Algorithm 1. Feature selection using Lasso Regression.

The input is as follows:      $X$: Design matrix containing predictor variables (features).      $y$: Vector of observed target values.      $\lambda$: Regularization parameter for LASSO regression.      $k$: Number of folds for cross-validation. 2. Standardize the data:       i. Center each feature by subtracting its mean.      ii. Scale each feature by dividing by its standard deviation. 3.Initialize an empty list to store selected features. 4. Perform k-fold cross-validation:       i. Split the data into k equal-sized folds.      ii.
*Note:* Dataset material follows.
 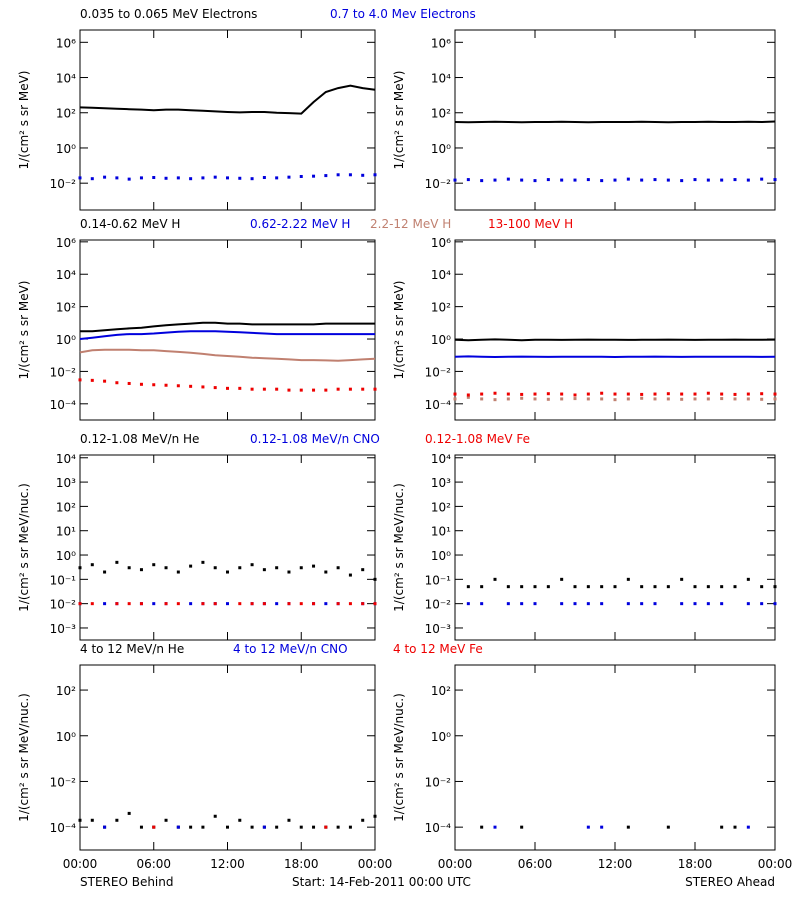 What do you see at coordinates (64, 629) in the screenshot?
I see `y-tick-label: 10⁻³` at bounding box center [64, 629].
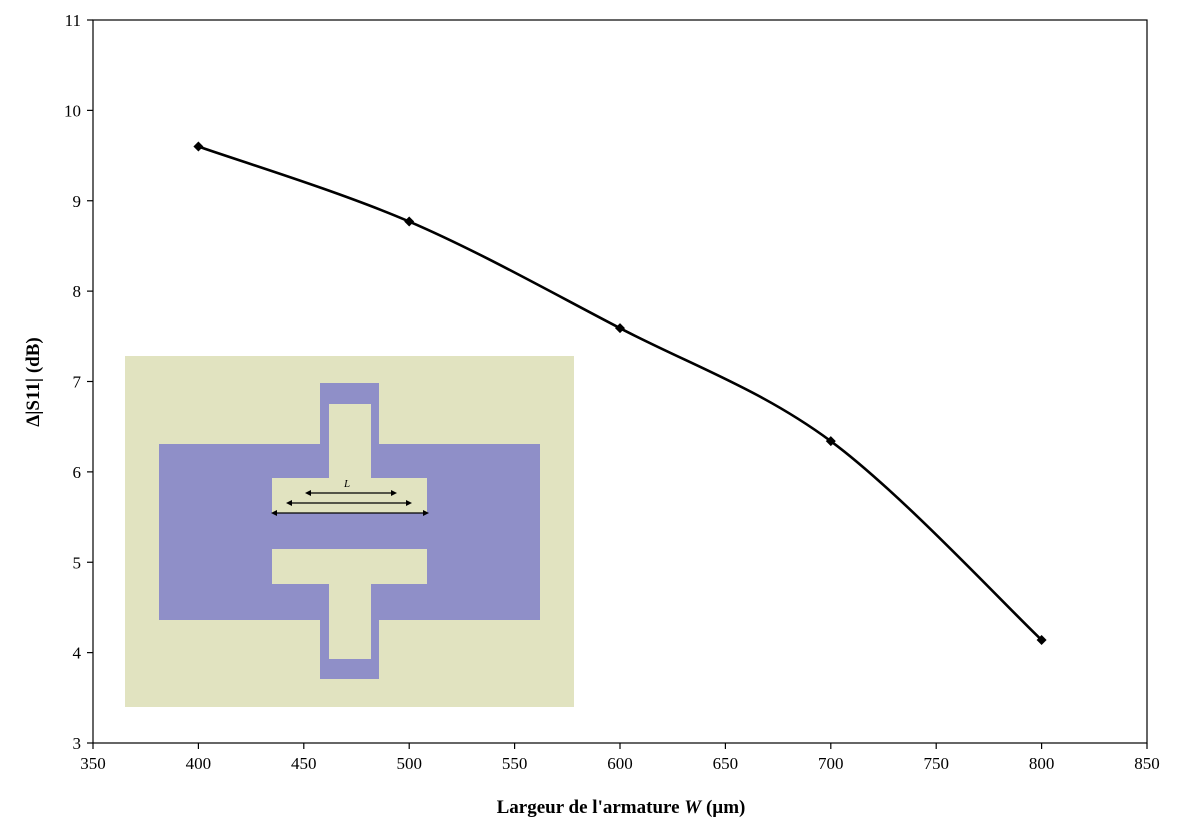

For each fold: a Use the remaining (k − 1) folds as the training set and the current fold as the validation set. b Fit a LASSO regression model on the training data. c Apply an appropriate metric to the validation set to assess the efficacy of the model. d Record the coefficients of the LASSO model. 5.Find the common measure of efficiency for all folds for each value of $\lambda$. 6.Select the optimal value of $\lambda$ that minimises the performance. 7.Fit a LASSO regression model on the entire dataset using the selected $\lambda$. 8.Extract the coefficients of the LASSO model. 9.Identify the features with non-zero coefficients and add them to the list of selected features. 10. The output is as follows:       i. List of selected features.